To-do list:
[A] From the gender equality article, what are the answers to these?
(i) Which nation is named as the only industrialized one without a workforce that supports maternity or paternity leave?
(ii) With what two initiatives did Hillary say greater economic opportunities for women start?
(iii) How many women were in the Silicon Valley room she addressed in late February?
[B] From the gender equality article, set down word for word the passage that begins at the words "Will she or" and stops after "a campaign run-up.".

Source extract:
“Not There Yet” Clinton Foundation Releases ‘No Ceilings’ Report On Gender Equality


Will she or won’t she? The question still remains whether former first lady and former Secretary of State Hillary Clinton will run for president in 2016. In the meantime she sure is making what would be one hell of a campaign run-up.

At a recent Silicon Valley conference, Hillary spoke of the important of breaking every last glass ceiling for women. She argued the need for greater economic opportunities for women and said this starts with key initiatives such as wage equality and maternity leave.

Hey everyone just a heads up, the United States is the ONLY industrialized nation in the world which doesn’t have a workforce that supports maternity or paternity leave. Just let that sink in for a moment…

Ok moving on. Now that you know how ridiculous this is, you might be a little more understanding as to why people like Hillary Clinton and many others are continuously talking about the damn thing. Maternity leave isn’t just a women’s issue anymore. With the rise of stay-at-home dads, and the increased pressure to reduce the wage gap, it has become a key human rights issue in America, and could possibly be one of Hillary’s key agendas should she choose to run for office.

“We have to restore economic growth with rising wages for the vast majority of Americans, and we have to restore trust and cooperation within our political system so that we can act like the great country we are,”said Hillary to a room of 5000 women in Silicon Valley late February.

Dataset entries:

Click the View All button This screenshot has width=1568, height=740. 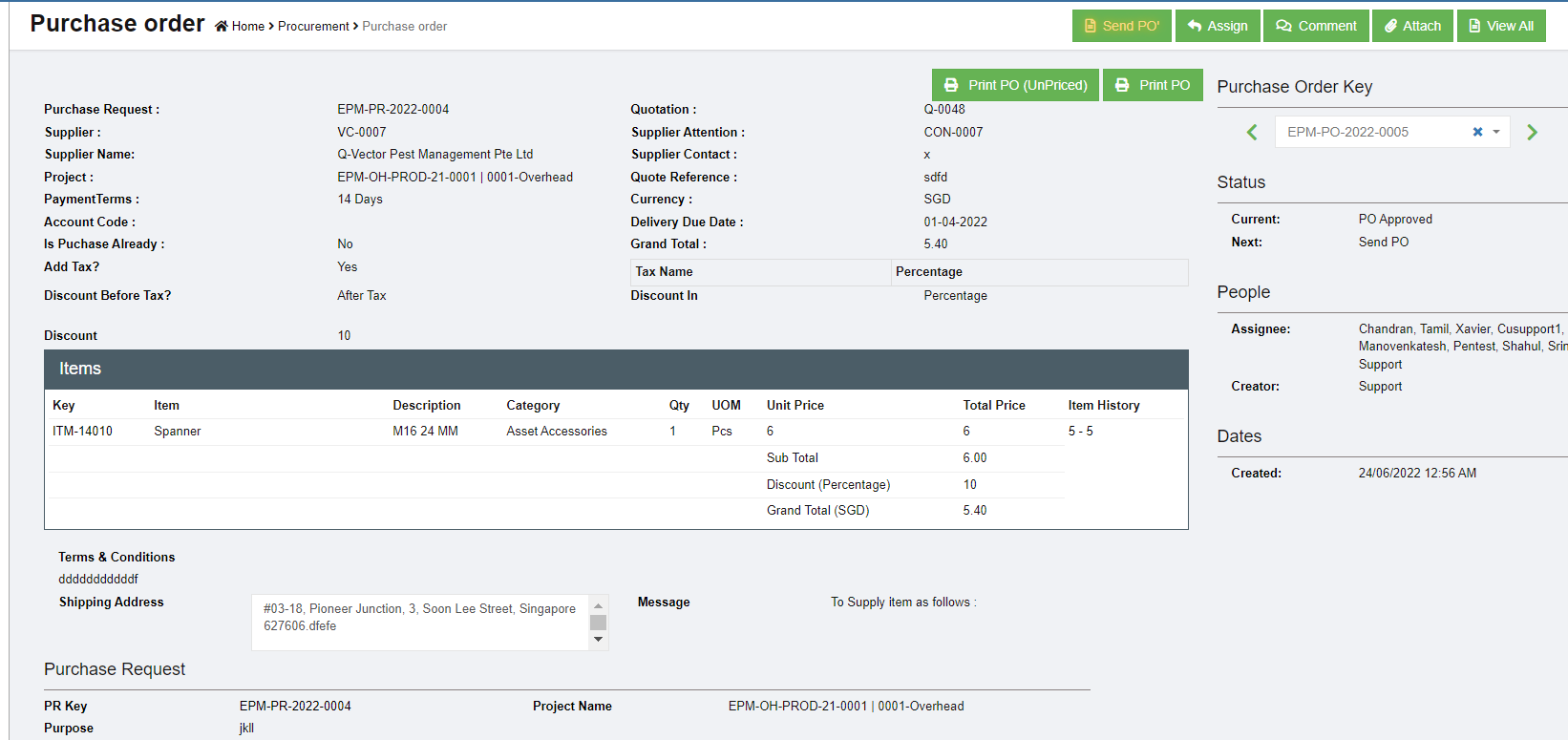(1500, 26)
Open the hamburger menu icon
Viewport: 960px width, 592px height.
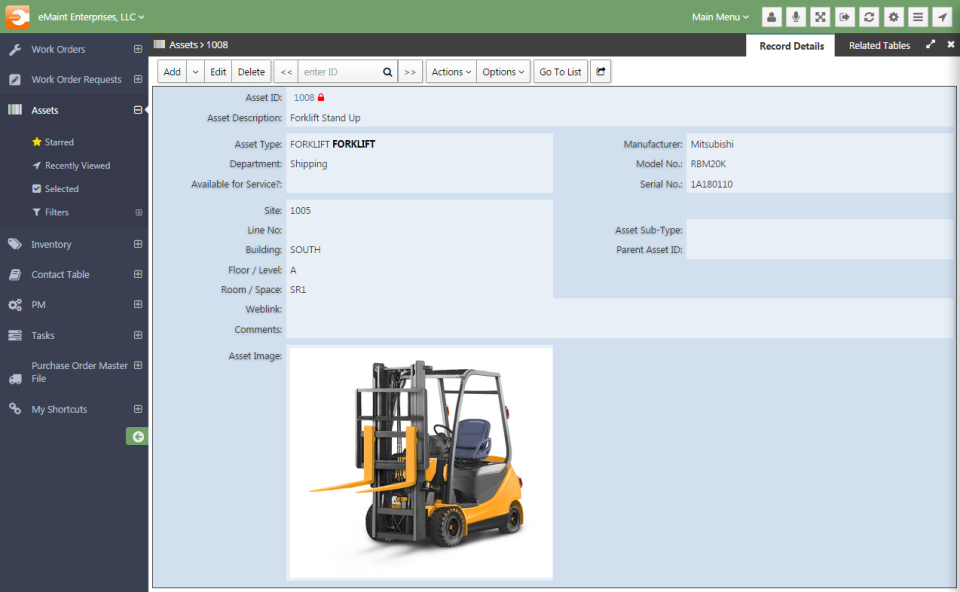pos(918,17)
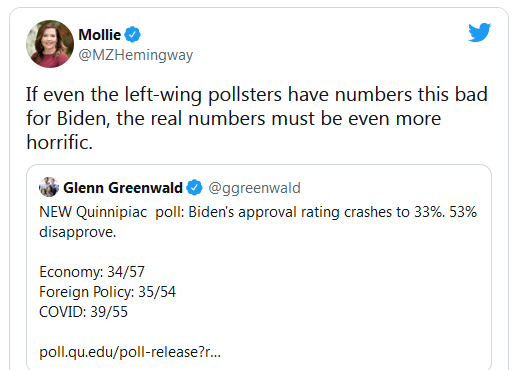Visit the @MZHemingway handle
Viewport: 515px width, 370px height.
pyautogui.click(x=136, y=55)
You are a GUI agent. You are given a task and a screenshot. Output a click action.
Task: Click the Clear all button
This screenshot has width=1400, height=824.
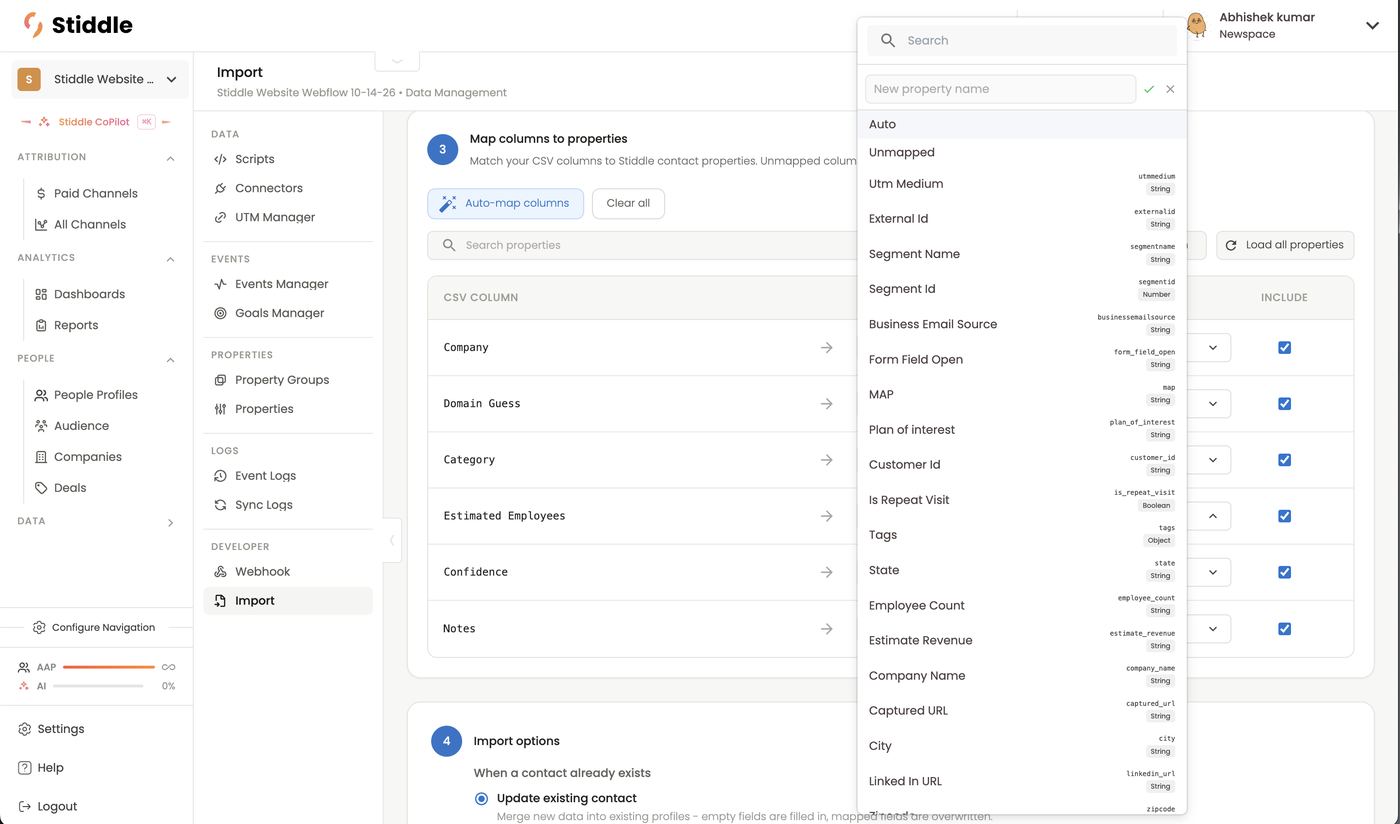point(628,203)
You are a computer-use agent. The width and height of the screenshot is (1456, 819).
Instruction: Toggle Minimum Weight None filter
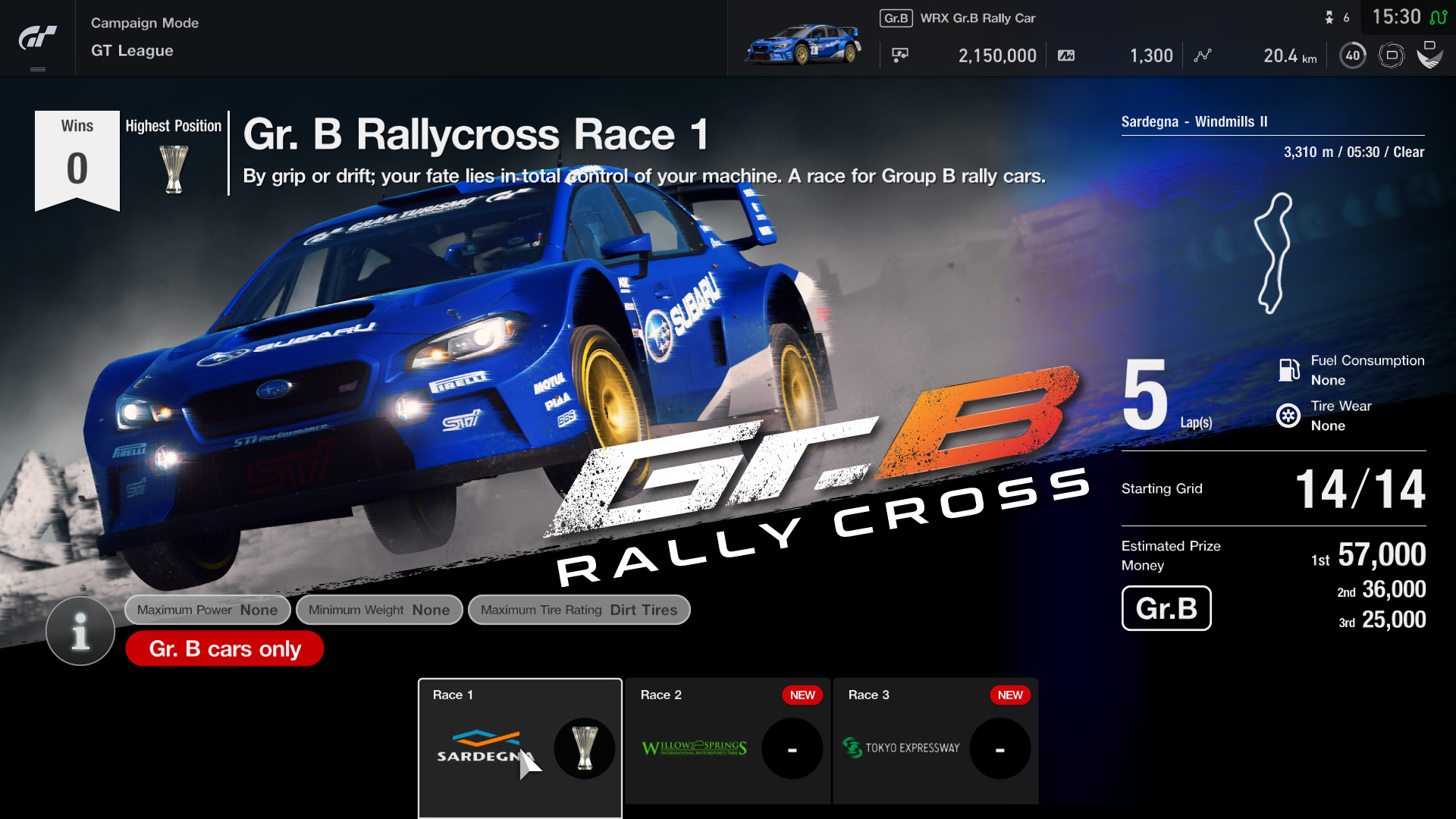click(378, 610)
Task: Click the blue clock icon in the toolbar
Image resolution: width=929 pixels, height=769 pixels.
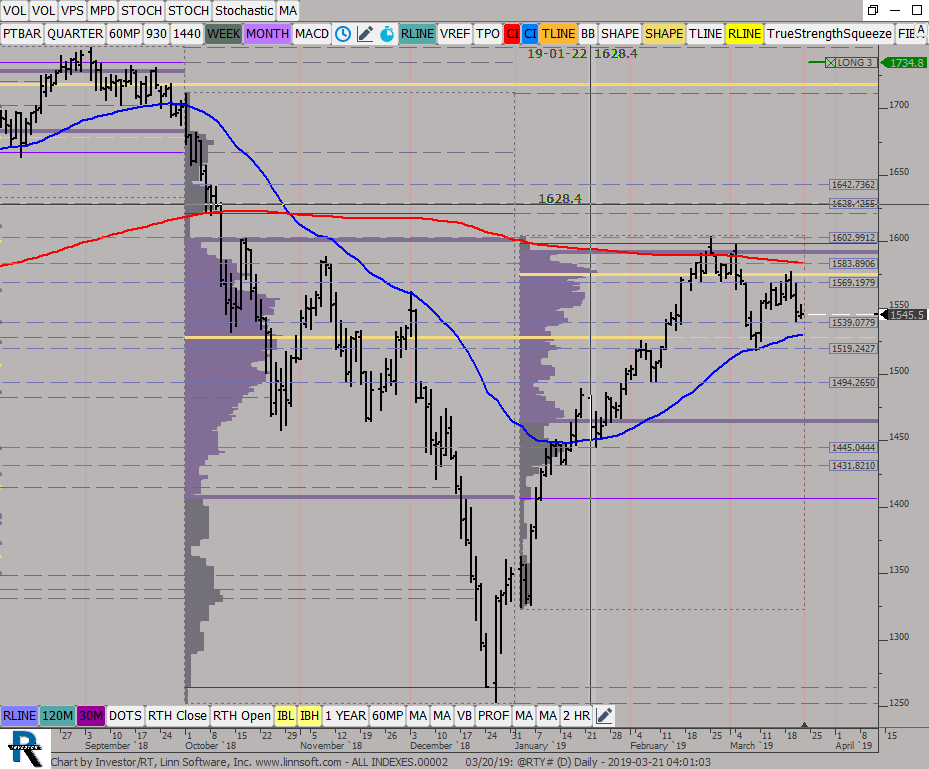Action: point(343,33)
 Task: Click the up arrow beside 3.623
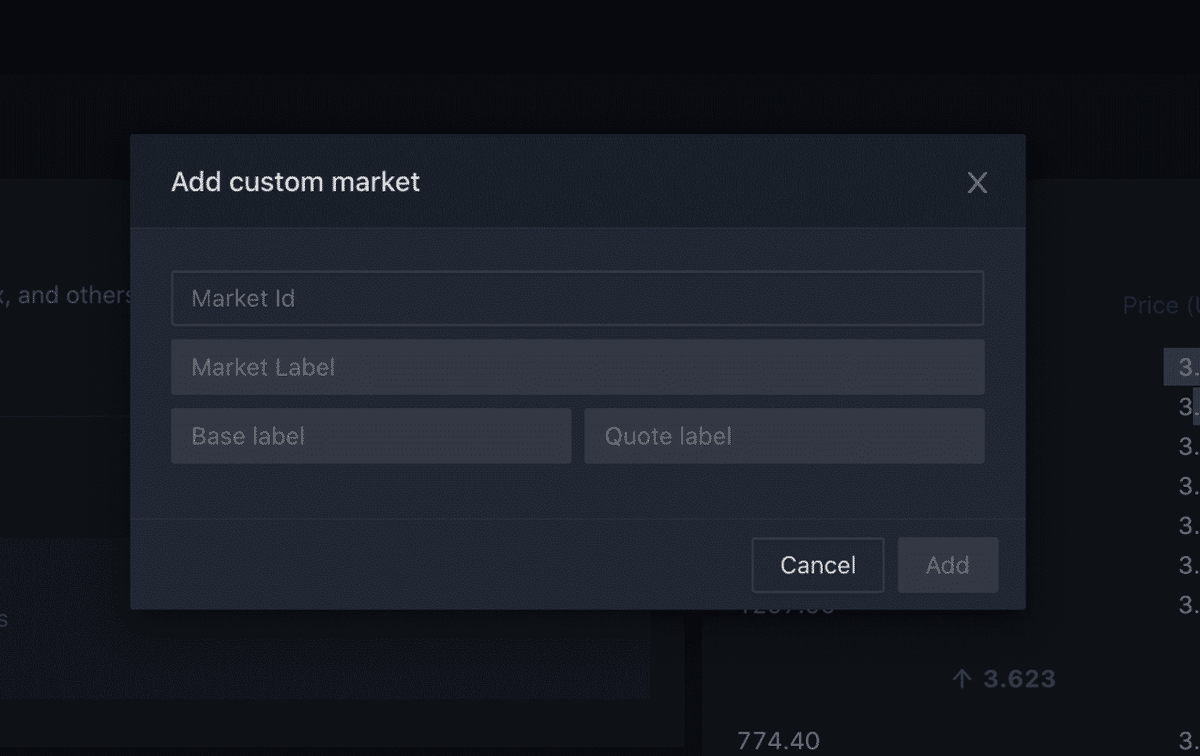point(962,679)
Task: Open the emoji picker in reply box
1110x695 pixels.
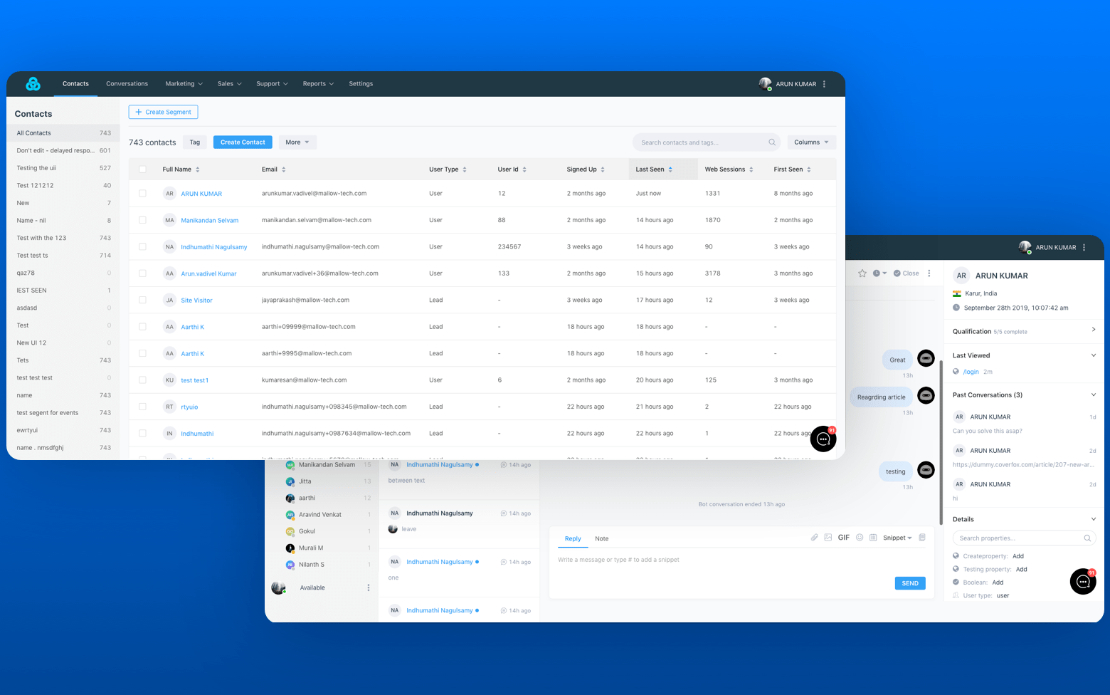Action: click(x=859, y=538)
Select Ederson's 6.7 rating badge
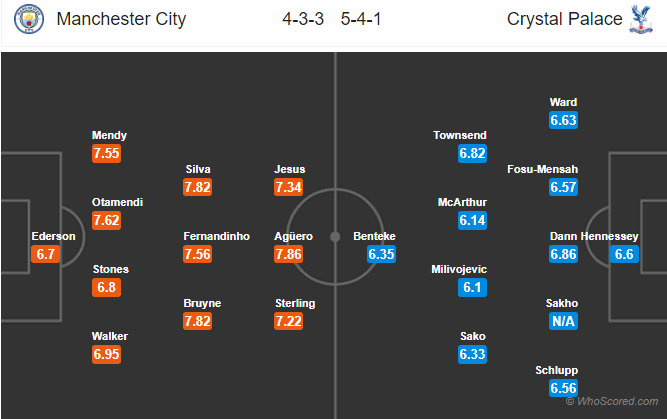 coord(46,254)
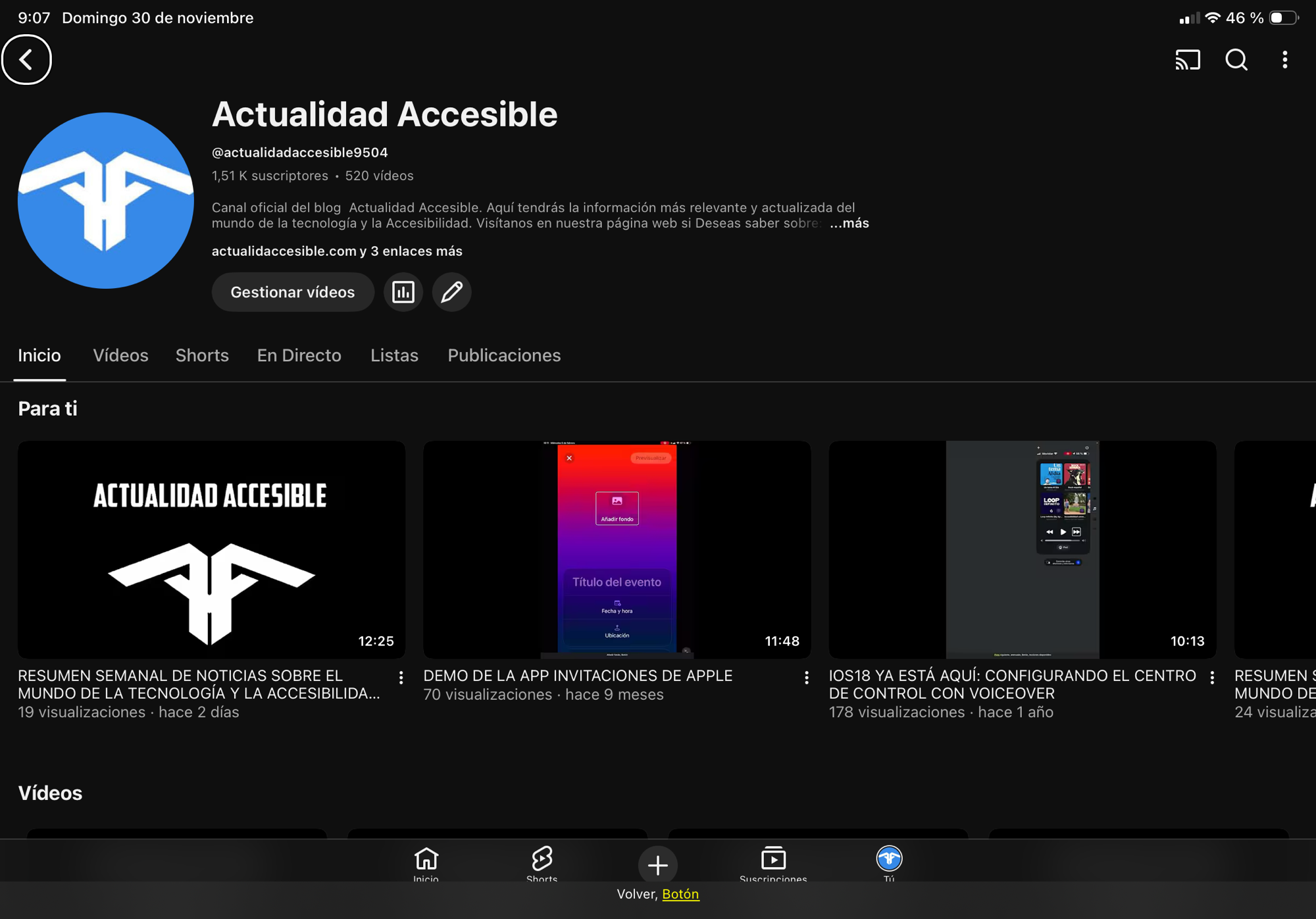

Results for the exercise:
[A]
(i) The United States
(ii) Wage equality and maternity leave
(iii) 5000

[B]
Will she or won’t she? The question still remains whether former first lady and former Secretary of State Hillary Clinton will run for president in 2016. In the meantime she sure is making what would be one hell of a campaign run-up.